### Problem description
List each line in the records below that contains the word "should", copying every such line in full.

### Provided data
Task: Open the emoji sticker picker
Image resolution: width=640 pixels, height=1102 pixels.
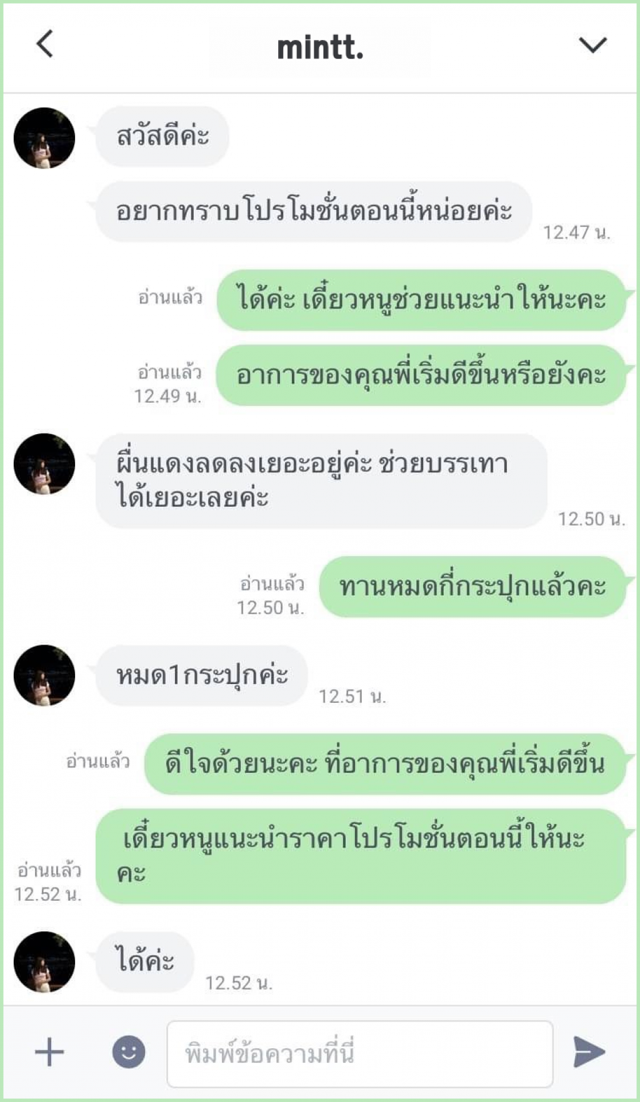Action: coord(129,1052)
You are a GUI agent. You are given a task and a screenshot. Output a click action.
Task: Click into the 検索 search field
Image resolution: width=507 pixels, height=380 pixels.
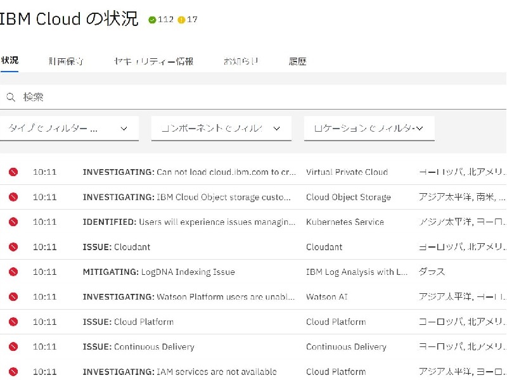(254, 98)
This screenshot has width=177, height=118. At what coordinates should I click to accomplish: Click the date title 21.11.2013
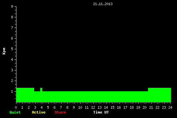tap(103, 4)
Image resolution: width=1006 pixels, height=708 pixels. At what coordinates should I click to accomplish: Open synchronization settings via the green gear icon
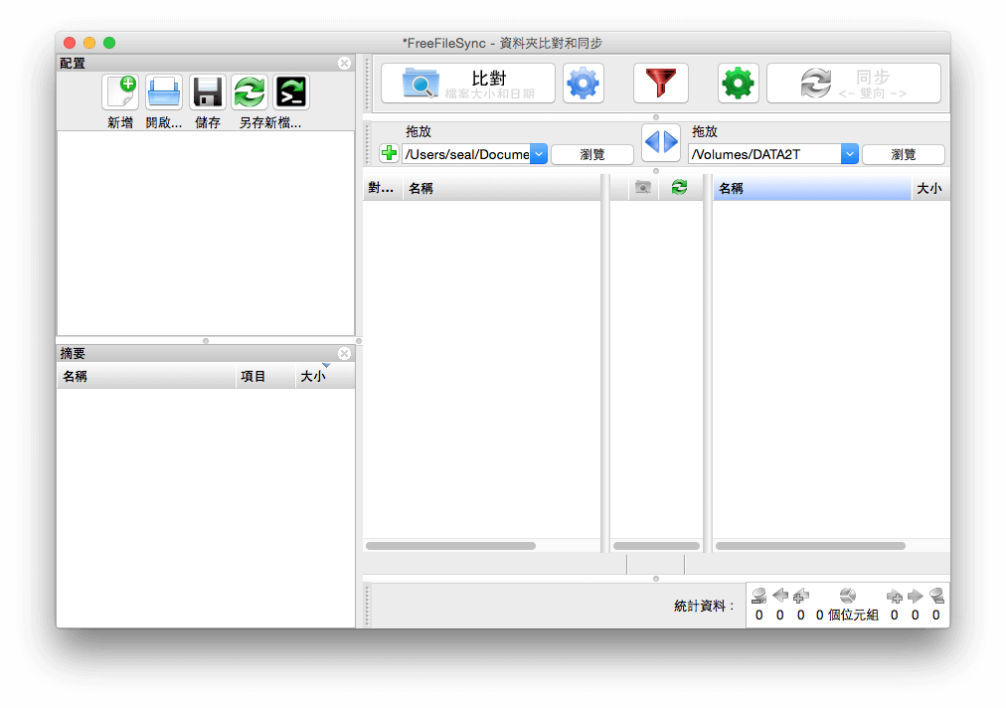[x=737, y=83]
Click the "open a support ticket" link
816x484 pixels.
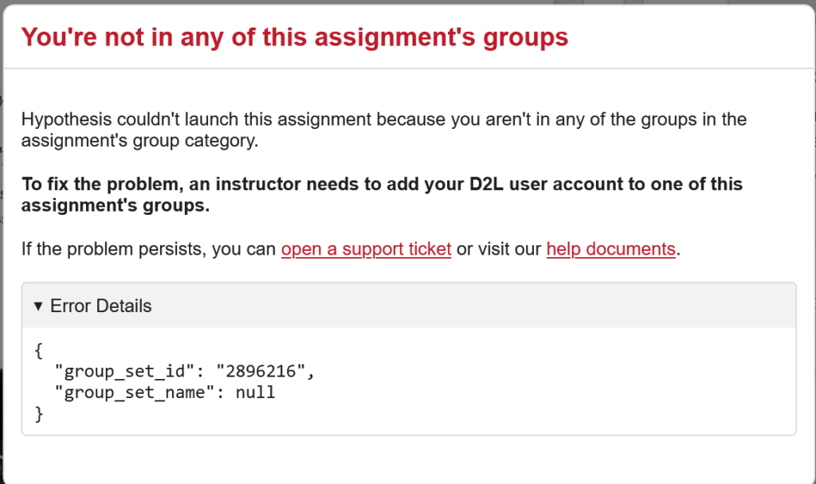click(x=367, y=249)
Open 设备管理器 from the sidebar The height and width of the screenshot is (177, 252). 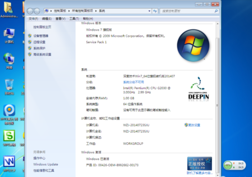click(40, 36)
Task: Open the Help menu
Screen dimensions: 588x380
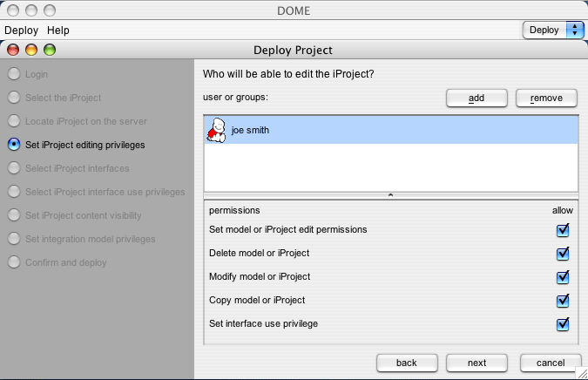Action: pyautogui.click(x=58, y=30)
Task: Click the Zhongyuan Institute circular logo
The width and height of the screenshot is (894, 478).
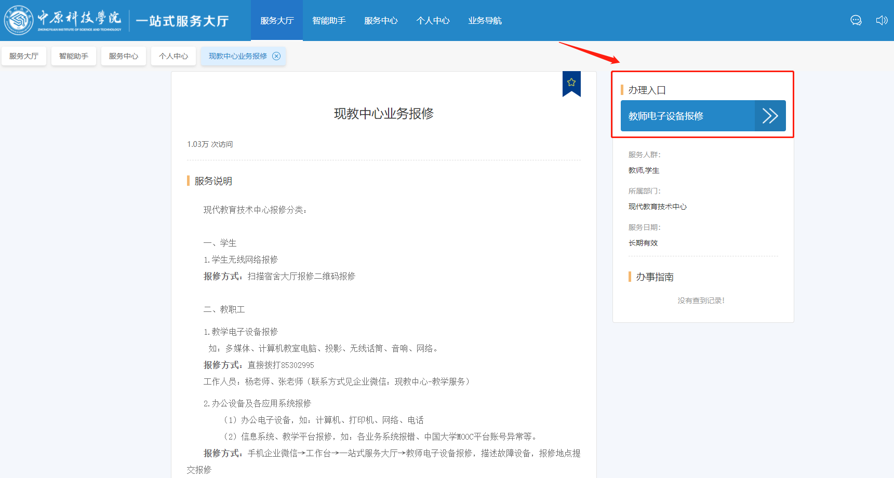Action: pos(19,20)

### Reply to the task
This screenshot has width=177, height=118. At what coordinates should I click to accomplish: Click the date title 21.11.2013
Image resolution: width=1006 pixels, height=708 pixels. At what coordinates should I click to accomplish: Open synchronization settings via the green gear icon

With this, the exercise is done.